As 2013 comes to a close, the situation in the imaging industry is one of mild turmoil. As things currently stand, the industry can be divided into four segments.
2. Mirrorless cameras
3. Smartphone cameras
4. Compact digital cameras
The D-SLR field is still fairly stable and shows promise especially in emerging markets like India where even in tepid years, demand has grown at more than 10%. Lighter and smaller D-SLRs are the call of the day.
Mirrorless cameras have taken nearly 50% of the Japanese market. However, their share is meagre in major markets like the US. In emerging markets, the main players for some reason, have opted not to market the mirrorless range aggressively.
Smartphone cameras have been the success story of 2013. Demand for Smartphones has increased exponentially. Profit margins on Smartphones are very healthy and marketing budgets substantial.
Smartphone companies have put in a lot of money to try and wean away compact camera buyers to Smartphones. The cameras in Smartphones have also seen substantial improvements. However, even today, they are nowhere near the quality available from D-SLRs and mirrorless cameras.
Compact digital cameras have taken a big knock during the year. The decline in the market for low-end compact digital cameras has been substantial thereby endangering the existence of smaller players like Casio and GE.
Let us examine where the major players stand.
Nikon has been very alert in updating its SLR range to make it contemporary and to increase the gap with competition. However, the quick replacement of the D600 has raised a lot of eyebrows and the story is all over the Internet. Smudges in pictures due to oil leakages from the shutter is alleged to be a major problem with the D600. Nikon has also replaced the D5200 with the D5300 in just about a year mainly with a view to incorporate Wi-Fi in their SLR range. Nikon’s efforts in the mirrorless market have been feeble and so far have not met with much success. Performance in the compact market has been average and in line with the decline in the industry.
Canon has launched three D-SLRs in 2013 including the EOS 100D, 70D and 700D. (The 6D had been announced late last year). Canon’s performance in the D-SLR market has been consistent and they claim that they have now taken over leadership position in the Indian market from Nikon. As far as mirrorless cameras are concerned, Canon has been rather quiet. The EOS M introduced last year met with little success and there is no sign of a successor. Canon’s range of compact digital cameras continues to be strong and at the higher-end is fairly formidable. Sony has had an exciting year. Apart from some refreshed models in the D-SLR segment, Sony has for the first time, produced a full-frame mirrorless camera thereby setting the cat amongst the pigeons. The new A300 from Sony will certainly change the future for Sony’s mirrorless cameras.
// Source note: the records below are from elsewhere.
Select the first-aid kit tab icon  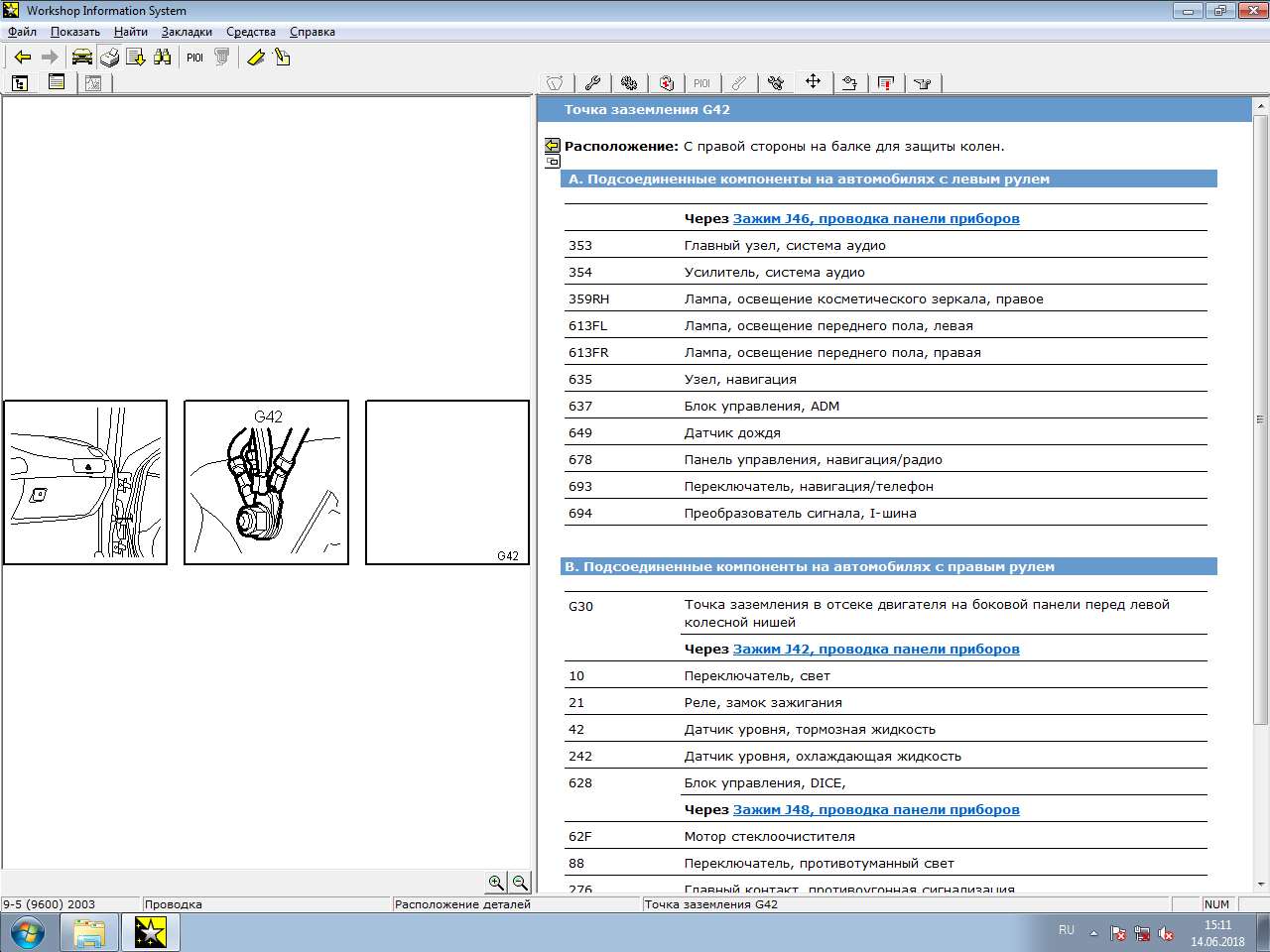[x=666, y=83]
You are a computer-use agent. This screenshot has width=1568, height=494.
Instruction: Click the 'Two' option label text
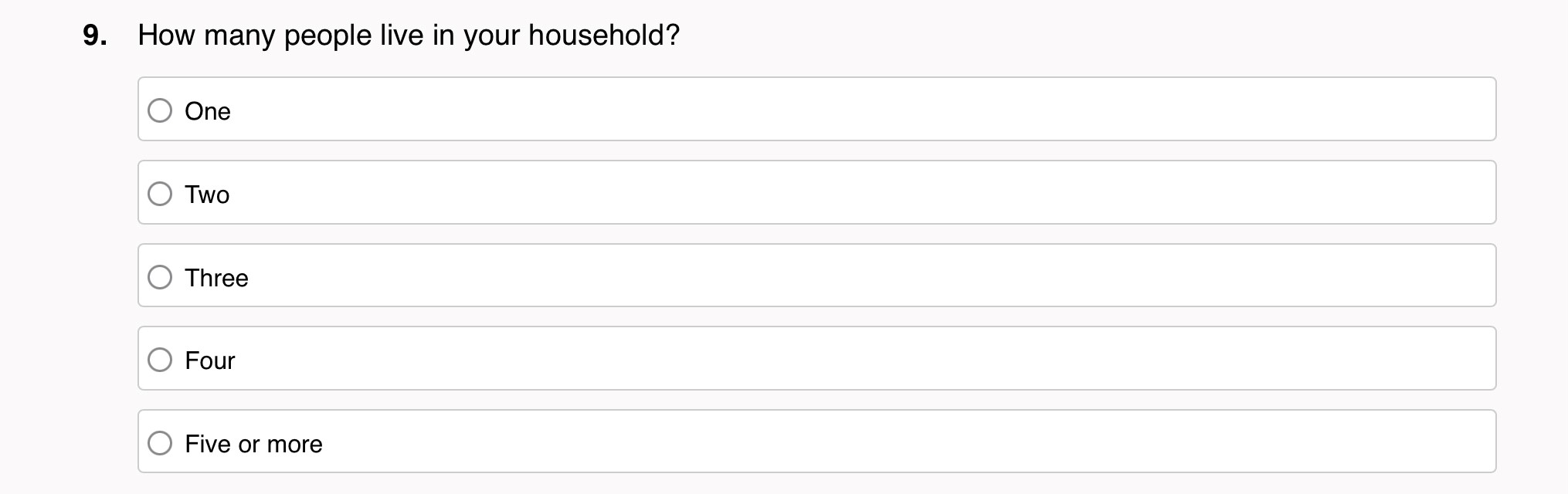(x=207, y=195)
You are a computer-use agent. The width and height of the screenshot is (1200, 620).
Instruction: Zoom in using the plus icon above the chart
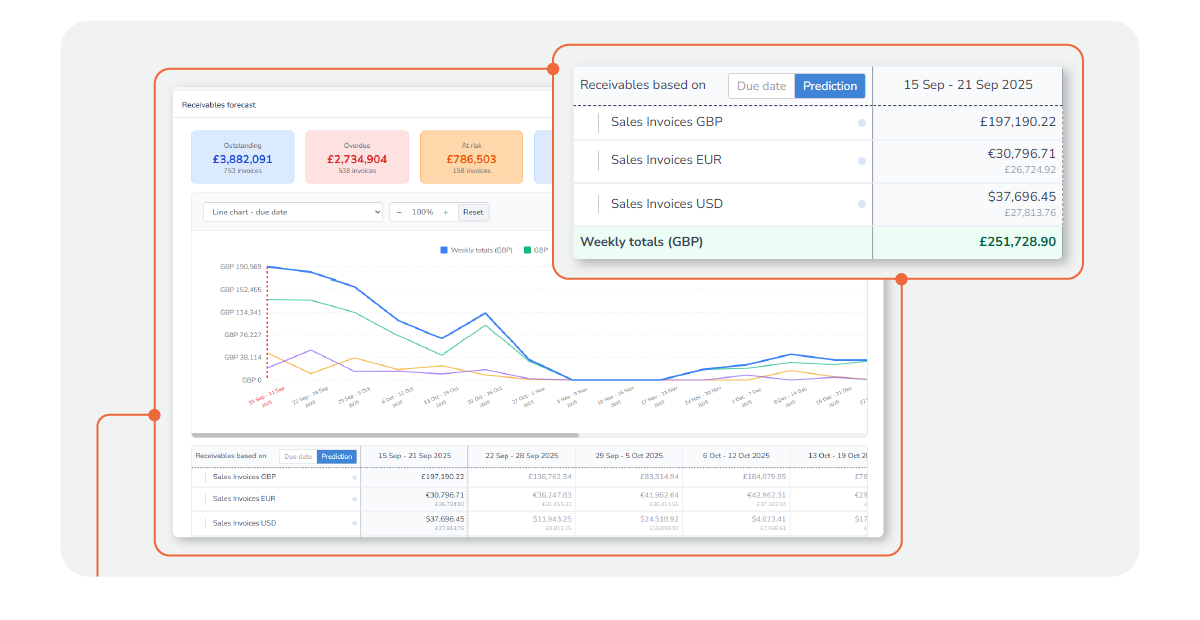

Sony continues to be an average performer in digital compact cameras and in recent times has impressively refurbished its Smartphone range where it hopes to make a stronger impression than before. The Q10 and the Q100 are definite indications of things to come. If Sony focuses aggressively on the mirrorless sector, it can very well assume leadership.
Olympus has had a subdued year in the aftermath of its own corporate struggles which spilled over to 2013. Clearly, Olympus has once again said good-bye to SLR cameras. The company will now focus on mirrorless cameras and the new OMD-EM-1 shows a lot of promise. Olympus’ range of compact cameras has now dwindled considerably.
Samsung has had a wonderful 2013. It assumed world leadership of the Smartphone market and the S4 zoom Smartphone was clearly a market leader. Samsung also became the first company in the world to introduce the Android operating system in an interchangeable lens camera, the NX Galaxy. With its huge technological strength and massive marketing budget, Samsung is cetainly a company to watch out for in the imaging industry.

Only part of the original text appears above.